First thing every morning I open my email, then my web browser, then Word then TweetDeck. The same order every morning. Yes, it’s a tad anal but I don’t even have to look at the screen to switch between applications.
This morning when I opened TweetDeck I found a flurry of retweets (people passing along one of my 140 character messages). Here it is:
The thing is, this particular Tweet was written in a moment of frustration at how slowly things were progressing. I didn’t mean it to be profound. Just a little whining to make me feel better, like you might over a cubicle wall or at the water cooler if you worked in a regular office.
While I was surprised at how much this particular Tweet connected with my Twitter and Facebook tribe, it’s not completely out of the blue.
While I do try to offer useful business information to my followers I know that Twitter and other social media conversations can’t be all work and no play. Building relationships means sharing something of yourself. It means giving people a chance to get to know your personality, not just your business.
Earlier this week I also Tweeted about putting my cell phone through the laundry. That really struck a chord with people. Apparently I’m not the only one to ever accidently put her cell phone through the spin cycle. I got some Tweets that made me smile, plus received some helpful advice.

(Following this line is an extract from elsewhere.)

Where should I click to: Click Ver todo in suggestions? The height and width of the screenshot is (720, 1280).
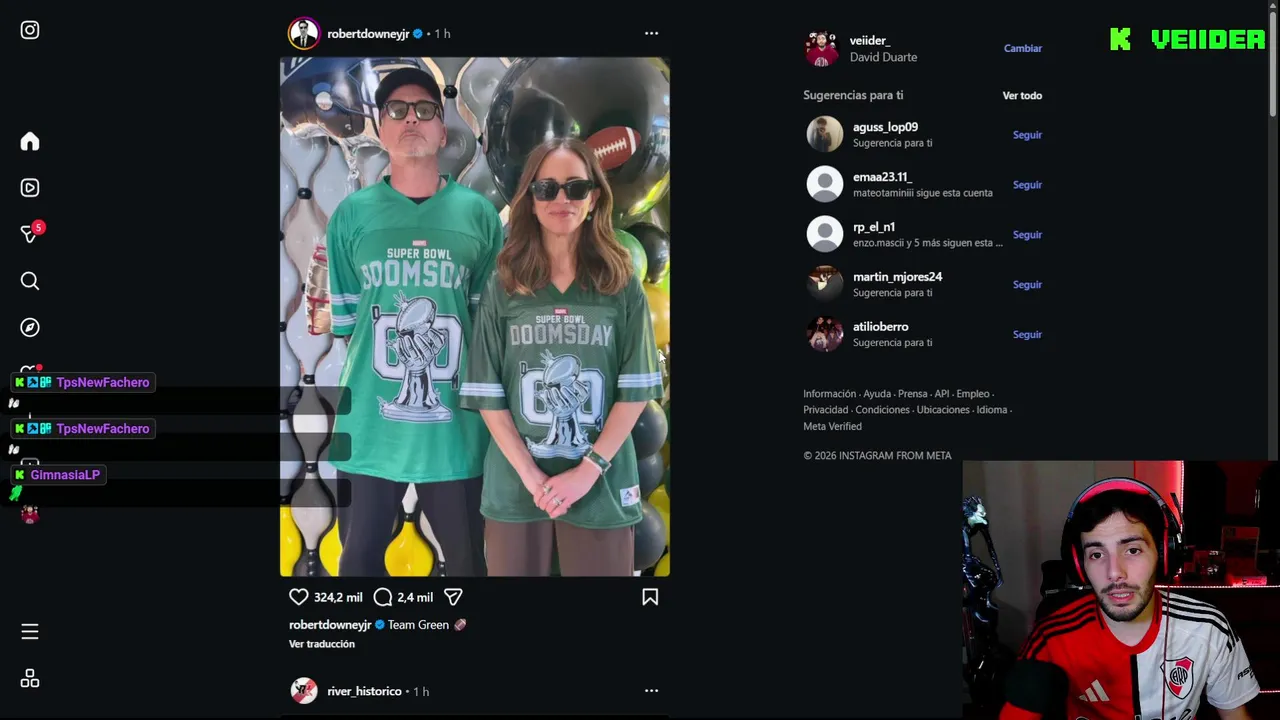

This week I also decided it was time to try out a proper RSS reader. I Tweeted about it asking for recommendations and got several replies from people on Twitter and Facebook.
These and similar Tweets are not strictly business communication. I’m not promoting a new product or even a blog post. They’re virtual small talk. Just like at an in-person networking event, you might pass along a funny joke you heard, complain about washing your cell phone or talk about your next vacation in addition to promoting your business. It’s just a natural part of building relationships with people.
When deciding what to say on Twitter (or Facebook’s “what are you doing”) don’t worry about always having something important or profound to say. Don’t waste people’s time, but don’t be afraid to be human. You never know what part of your life will resonate with others. Anything you can do – or say – in social media that starts a real conversation with individuals is powerful.